Sunday, August 17, 2008

Angela J. Davis Professor of Criminal Law at Professor of Law

Adavis Angela J. Davis, professor of law at AU's Washington College of Law, is an expert in criminal law and procedure with a specific focus on prosecutorial power and racism in the criminal justice system. Davis previously served as director of the D.C. Public Defender Service, where she began as a staff attorney representing indigent juveniles and adults. She also served as executive director of the National Rainbow Coalition and is a former law clerk of the Honorable Theodore R. Newman, the former Chief Judge of the D.C. Court of Appeals. Davis is the author of Arbitrary Justice: The Power of the American Prosecutor (Oxford University Press 2007). She is also the co-editor (with Professor Michael E. Tigar) of Trial Stories (Foundation Press 2007) and the 4th edition of Basic Criminal Procedure (Thomas West 2005) (with Professors Stephen Saltzburg and Daniel Capra). Davis' other scholarly publications include “Benign Neglect of Race Discrimination in the Criminal Justice System,” in the Michigan Law Review; “Race, Cops, and Traffic Stops,” in the Miami University Law Review; and "The American Prosecutor: Independence, Power, and the Threat of Tyranny," in the Iowa Law Review. Davis won the Pauline Ruyle Moore award for her Fordham Law Review article, "Prosecution and Race: The Power and Privilege of Discretion,” which has been re-printed in part in several books. Davis was awarded a Soros Senior Justice Fellowship in 2003.

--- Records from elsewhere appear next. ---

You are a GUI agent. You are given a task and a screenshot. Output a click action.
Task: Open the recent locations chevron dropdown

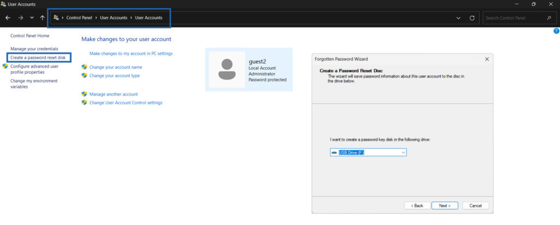32,18
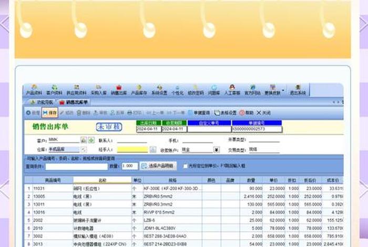Click the customer lookup icon beside MMK
Screen dimensions: 368x247
[83, 140]
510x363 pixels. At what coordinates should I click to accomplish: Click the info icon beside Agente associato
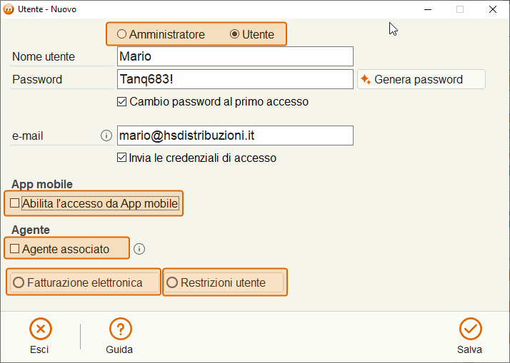[139, 249]
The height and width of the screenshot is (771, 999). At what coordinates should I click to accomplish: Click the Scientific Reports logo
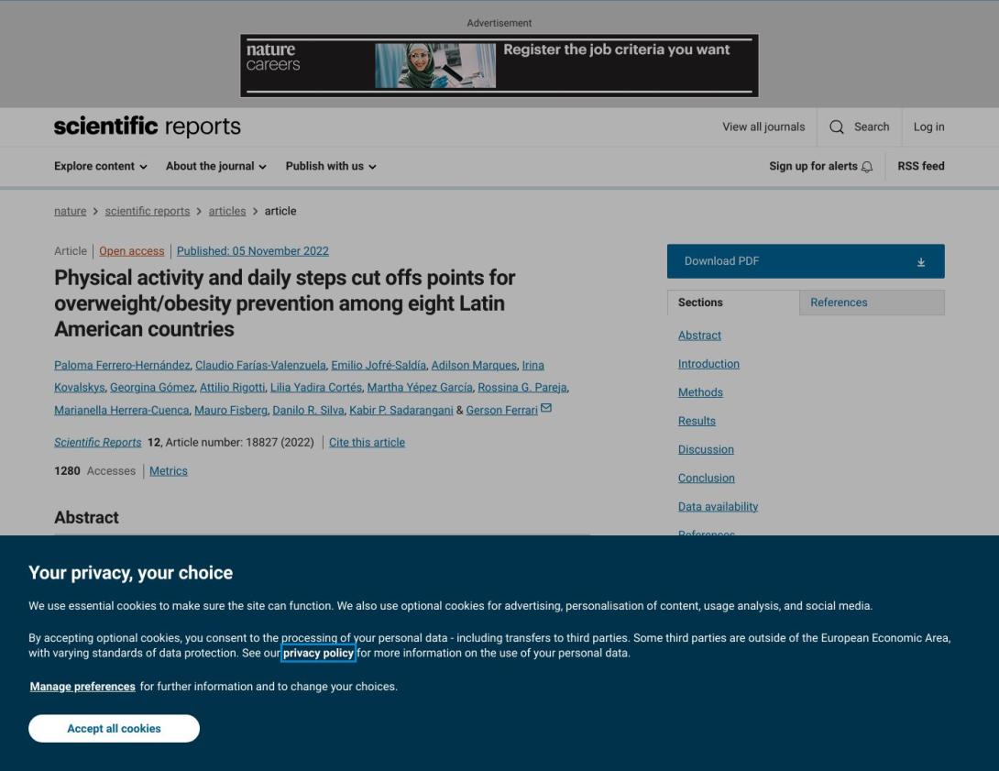[x=148, y=127]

Davis is a member of the Board of Trustees of the Peter M. Cicchino Social Justice Foundation, the Frederick Douglas Jordan Scholarship Board, the Southern Center for Human Rights, and the Sentencing Project. She was a reporter for the ABA Justice Kennedy Commission and is a member of the ABA Commission for Effective Criminal Sanctions. Davis also serves as a member of the Advisory Board for the Vera Institute of Justice Prosecution and Racial Justice Project. She teaches Criminal Law, Criminal Procedure, and Criminal Defense: Theory and Practice. Davis won the American University Faculty Award for Outstanding Teaching in a Full-Time Appointment in 2002.